▶ _WRITTEN INSTRUCTION_:
Update the stretch of the Red Aunts article from "Red Aunts are" through "split around 2001." so that "Friday" replaces "Saturday", and give that stretch again.

▶ _DOCUMENT_:
——

Red Aunts are headlining Fem Fest at the MCA Denver on Saturday, May 12. While the punk band, formed in Long Beach, California in 1992, isn’t as well known as some of its contemporaries, it was certainly one of the most original and beloved by those that came under the band’s spell of chaos and playfulness before it split around 2001.
The last time Red Aunts performed in Denver was on July 17, 1998 at the Bluebird Theater. The band had already come through Denver and Boulder in early April of that year playing with King Rat and Necessary Evils at Lion’s Lair and Electric Summer at Club 156. At the Bluebird show, the roots punk King Rat and the garage rock Down N Outs warmed up the crowd with impressive sets of their own. But when Red Aunts took stage, the group had an excitingly unpredictable quality that perfectly suited its its unique sound, a kind of blend of noisy punk and garage rock. Then, at one point in the set, either Kerry Davis or Terri Wahl broke a guitar string and announced, “You’d think that in seven years of being in a band that I would have learned to change my strings but I didn’t. Is there anyone that can come up here to help me with that?” Someone did. Perhaps that moment, that likely happened periodically in the band’s career, struck some as unprofessional, but to others it showed that you didn’t need to have complete expertise or mastery of all areas of one’s art all at the same time in order to do it with credibility or at all. Clearly the members of the Red Aunts weren’t letting what some might perceive as shortcomings get in the way of being a band. “Oh yeah, nor did we care,” says Wahl. “I think that was more the thing. We just didn’t give a fuuuck.”

——

▶ _GIVEN INFORMATION_:

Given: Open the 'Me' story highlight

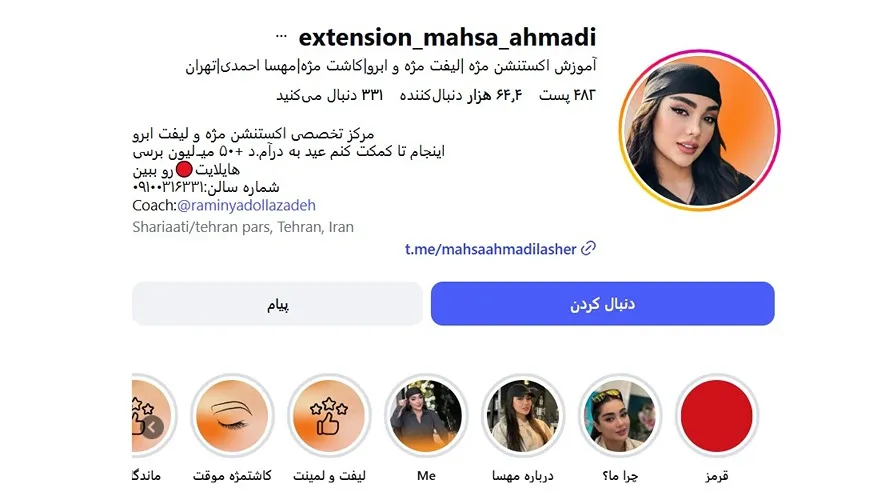Looking at the screenshot, I should (426, 416).
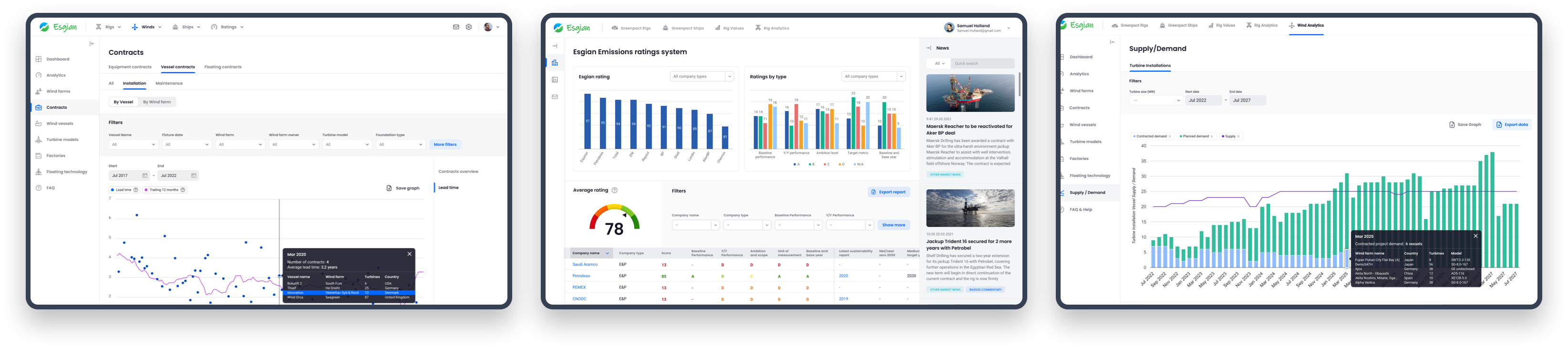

——

▶ _RESULT OF THIS EXERCISE_:
Red Aunts are headlining Fem Fest at the MCA Denver on Friday, May 12. While the punk band, formed in Long Beach, California in 1992, isn’t as well known as some of its contemporaries, it was certainly one of the most original and beloved by those that came under the band’s spell of chaos and playfulness before it split around 2001.